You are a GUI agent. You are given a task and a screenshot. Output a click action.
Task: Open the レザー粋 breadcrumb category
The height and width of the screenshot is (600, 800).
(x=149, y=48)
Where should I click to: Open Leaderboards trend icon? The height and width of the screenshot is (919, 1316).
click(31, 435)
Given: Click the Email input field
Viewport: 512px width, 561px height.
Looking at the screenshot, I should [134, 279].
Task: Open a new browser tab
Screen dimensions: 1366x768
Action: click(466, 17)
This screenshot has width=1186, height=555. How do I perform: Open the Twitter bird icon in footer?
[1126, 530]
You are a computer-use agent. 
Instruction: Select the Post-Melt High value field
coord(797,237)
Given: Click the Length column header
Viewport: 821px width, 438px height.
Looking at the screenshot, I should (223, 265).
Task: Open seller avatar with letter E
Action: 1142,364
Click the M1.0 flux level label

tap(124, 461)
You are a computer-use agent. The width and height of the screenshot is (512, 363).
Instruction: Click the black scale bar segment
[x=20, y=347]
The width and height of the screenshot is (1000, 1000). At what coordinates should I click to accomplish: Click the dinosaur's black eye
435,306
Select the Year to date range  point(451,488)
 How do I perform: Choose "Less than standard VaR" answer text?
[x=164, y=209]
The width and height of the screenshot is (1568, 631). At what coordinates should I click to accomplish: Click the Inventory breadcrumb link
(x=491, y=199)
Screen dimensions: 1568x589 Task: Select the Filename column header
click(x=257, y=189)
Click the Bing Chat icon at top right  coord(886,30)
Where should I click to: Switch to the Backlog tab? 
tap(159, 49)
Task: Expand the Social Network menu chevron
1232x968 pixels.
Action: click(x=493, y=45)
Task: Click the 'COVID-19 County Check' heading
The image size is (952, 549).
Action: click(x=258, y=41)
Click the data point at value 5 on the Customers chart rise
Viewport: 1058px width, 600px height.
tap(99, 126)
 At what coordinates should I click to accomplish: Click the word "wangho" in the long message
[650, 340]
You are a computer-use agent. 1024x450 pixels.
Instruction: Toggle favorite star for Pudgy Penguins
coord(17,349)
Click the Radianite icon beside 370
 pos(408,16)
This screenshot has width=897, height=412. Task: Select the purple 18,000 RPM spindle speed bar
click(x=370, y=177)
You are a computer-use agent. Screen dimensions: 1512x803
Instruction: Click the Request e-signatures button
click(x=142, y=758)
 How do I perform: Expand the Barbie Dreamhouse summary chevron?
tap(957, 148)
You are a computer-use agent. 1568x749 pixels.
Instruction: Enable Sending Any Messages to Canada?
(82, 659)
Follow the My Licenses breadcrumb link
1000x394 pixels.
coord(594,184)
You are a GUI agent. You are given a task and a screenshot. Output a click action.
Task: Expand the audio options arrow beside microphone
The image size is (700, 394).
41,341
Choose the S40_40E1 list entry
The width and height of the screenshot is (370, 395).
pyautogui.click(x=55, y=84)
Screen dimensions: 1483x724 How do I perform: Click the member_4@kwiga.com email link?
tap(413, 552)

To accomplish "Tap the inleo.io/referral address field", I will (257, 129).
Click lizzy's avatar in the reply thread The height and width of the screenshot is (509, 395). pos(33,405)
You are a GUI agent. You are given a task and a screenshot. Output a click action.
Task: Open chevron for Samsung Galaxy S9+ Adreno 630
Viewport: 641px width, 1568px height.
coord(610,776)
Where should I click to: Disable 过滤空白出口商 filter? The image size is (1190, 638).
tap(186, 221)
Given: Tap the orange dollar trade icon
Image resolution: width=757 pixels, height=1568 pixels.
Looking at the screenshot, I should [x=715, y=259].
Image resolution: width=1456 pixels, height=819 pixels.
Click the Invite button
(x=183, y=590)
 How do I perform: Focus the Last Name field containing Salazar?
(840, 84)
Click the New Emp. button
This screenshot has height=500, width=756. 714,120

****************

▸ WHAT YOU ARE ASKED TO DO
Go through the entries and return each line where the word "computer" occurs.

▸ THE COMPLETED TASK
You are a computer-use agent. 
You are a computer-use agent. The width and height of the screenshot is (512, 363).
You are a computer-use agent. 1024x450 pixels.
You are a computer-use agent. Screen dimensions: 1512x803
You are a computer-use agent. 1568x749 pixels.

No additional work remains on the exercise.